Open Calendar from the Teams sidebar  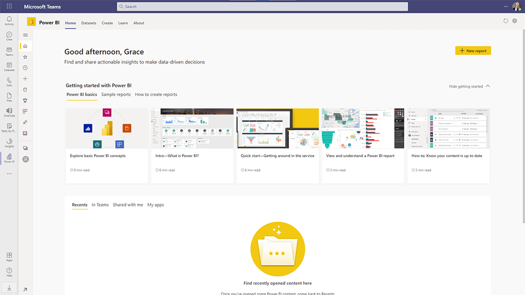9,66
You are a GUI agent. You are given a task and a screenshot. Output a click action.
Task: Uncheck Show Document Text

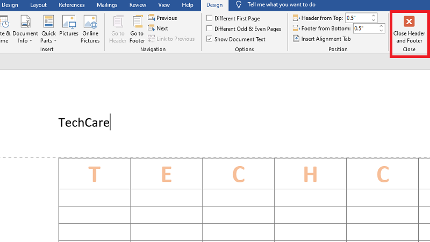[x=210, y=39]
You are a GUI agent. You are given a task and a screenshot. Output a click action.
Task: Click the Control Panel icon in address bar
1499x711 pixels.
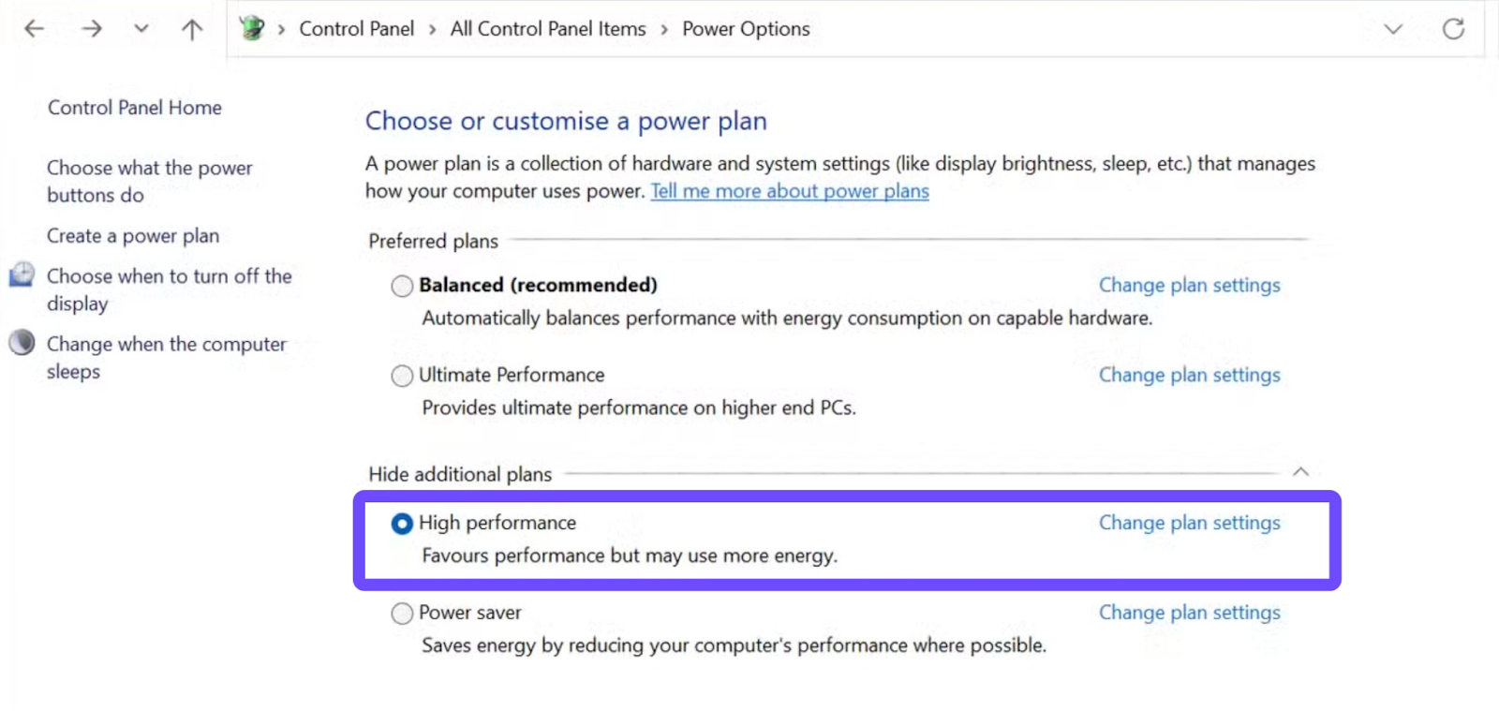[x=252, y=28]
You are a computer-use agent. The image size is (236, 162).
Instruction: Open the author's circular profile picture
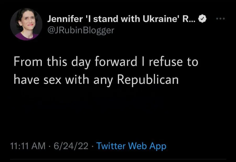point(26,24)
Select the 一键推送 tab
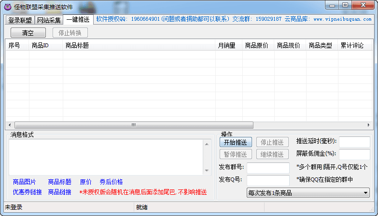The image size is (378, 216). tap(78, 20)
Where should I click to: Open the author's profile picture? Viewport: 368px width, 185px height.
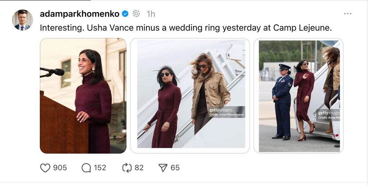pos(22,20)
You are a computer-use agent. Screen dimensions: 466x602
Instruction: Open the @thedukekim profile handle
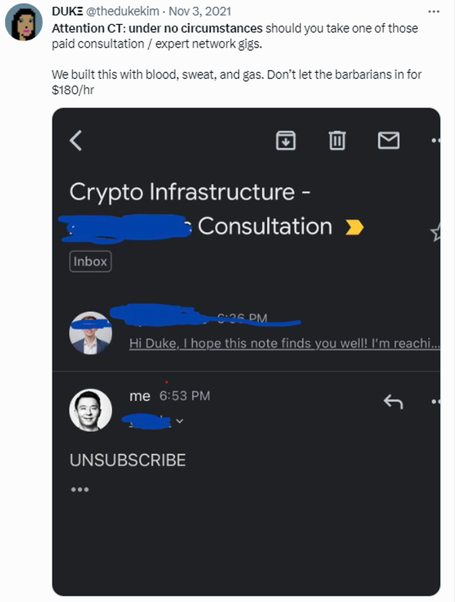tap(123, 11)
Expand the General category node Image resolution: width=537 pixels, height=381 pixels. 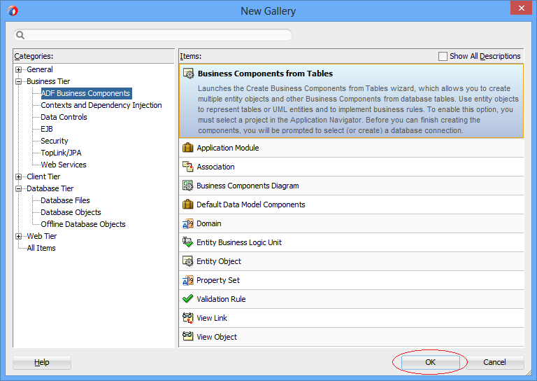coord(18,69)
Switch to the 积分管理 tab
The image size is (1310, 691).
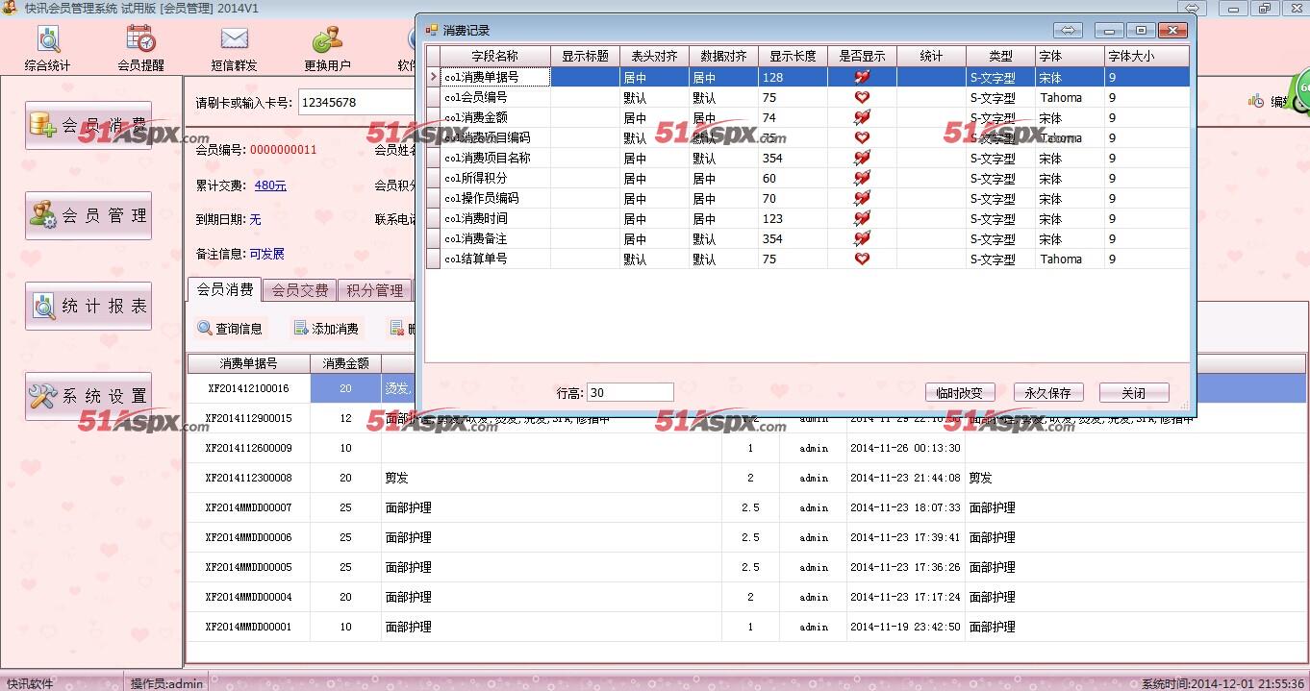tap(375, 290)
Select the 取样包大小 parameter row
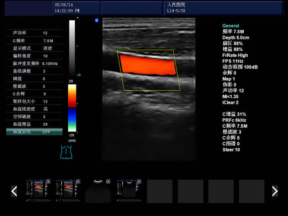288x216 pixels. click(34, 101)
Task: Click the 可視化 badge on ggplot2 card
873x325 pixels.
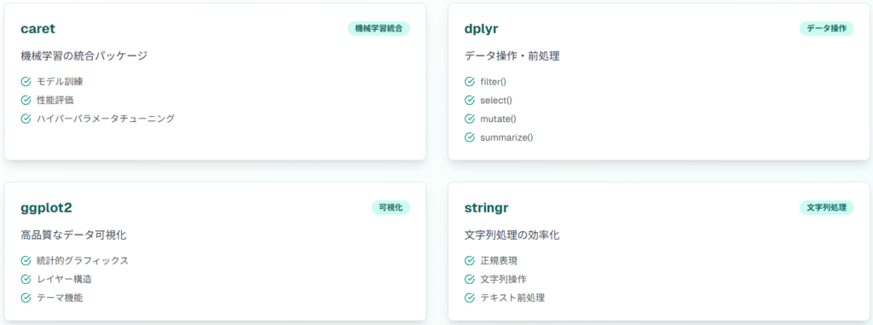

****

Extract, from the listing above, every line where the string "agent" occurs.

You are a GUI agent. You are given a task and a screenshot. Output a click action.
You are a GUI agent. You are given a task and a screenshot. Output a click action.
You are a computer-use agent. The image size is (236, 162).
You are a computer-use agent. Screen dimensions: 466x602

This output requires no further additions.